### [RECORDS FOR THE EXERCISE]
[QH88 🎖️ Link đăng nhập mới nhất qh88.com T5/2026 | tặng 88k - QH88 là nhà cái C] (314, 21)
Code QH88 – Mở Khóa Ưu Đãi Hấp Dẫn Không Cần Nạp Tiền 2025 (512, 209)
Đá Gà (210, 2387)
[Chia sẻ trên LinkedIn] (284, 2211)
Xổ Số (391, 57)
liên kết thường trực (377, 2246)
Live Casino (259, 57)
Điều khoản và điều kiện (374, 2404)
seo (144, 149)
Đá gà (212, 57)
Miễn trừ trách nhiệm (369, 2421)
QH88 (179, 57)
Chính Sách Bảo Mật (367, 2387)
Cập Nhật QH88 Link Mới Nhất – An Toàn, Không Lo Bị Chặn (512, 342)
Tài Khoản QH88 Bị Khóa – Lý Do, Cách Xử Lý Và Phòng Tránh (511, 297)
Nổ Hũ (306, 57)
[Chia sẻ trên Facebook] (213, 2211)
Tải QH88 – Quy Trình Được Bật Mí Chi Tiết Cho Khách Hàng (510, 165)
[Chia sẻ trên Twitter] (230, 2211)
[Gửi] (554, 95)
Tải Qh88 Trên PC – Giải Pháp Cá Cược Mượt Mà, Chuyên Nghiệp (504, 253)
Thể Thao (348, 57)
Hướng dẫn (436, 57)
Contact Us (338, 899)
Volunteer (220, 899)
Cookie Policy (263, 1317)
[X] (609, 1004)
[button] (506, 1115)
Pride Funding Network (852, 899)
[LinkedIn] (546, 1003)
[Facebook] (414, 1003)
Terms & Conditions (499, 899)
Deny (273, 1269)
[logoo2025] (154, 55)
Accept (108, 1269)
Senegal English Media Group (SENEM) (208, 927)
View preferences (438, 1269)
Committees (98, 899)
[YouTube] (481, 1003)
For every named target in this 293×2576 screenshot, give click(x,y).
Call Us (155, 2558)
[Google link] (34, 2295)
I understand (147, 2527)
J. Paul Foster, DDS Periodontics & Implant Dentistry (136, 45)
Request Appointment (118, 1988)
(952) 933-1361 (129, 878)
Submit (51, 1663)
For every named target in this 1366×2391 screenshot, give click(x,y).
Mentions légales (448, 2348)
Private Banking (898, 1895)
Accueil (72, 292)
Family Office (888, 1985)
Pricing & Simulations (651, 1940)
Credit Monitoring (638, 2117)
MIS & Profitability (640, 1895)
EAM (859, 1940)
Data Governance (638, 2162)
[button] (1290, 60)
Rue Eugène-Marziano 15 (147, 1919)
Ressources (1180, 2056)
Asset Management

### [WHAT THIS TASK INVOLVES]
Find "I understand (147, 2527)" in the material above; set down exactly the line holding it and every line after it, through the last, and no others.

### [TASK OUTPUT]
I understand (147, 2527)
J. Paul Foster, DDS Periodontics & Implant Dentistry (136, 45)
Request Appointment (118, 1988)
(952) 933-1361 (129, 878)
Submit (51, 1663)
For every named target in this 1366×2391 screenshot, give click(x,y).
Mentions légales (448, 2348)
Private Banking (898, 1895)
Accueil (72, 292)
Family Office (888, 1985)
Pricing & Simulations (651, 1940)
Credit Monitoring (638, 2117)
MIS & Profitability (640, 1895)
EAM (859, 1940)
Data Governance (638, 2162)
[button] (1290, 60)
Rue Eugène-Marziano 15 (147, 1919)
Ressources (1180, 2056)
Asset Management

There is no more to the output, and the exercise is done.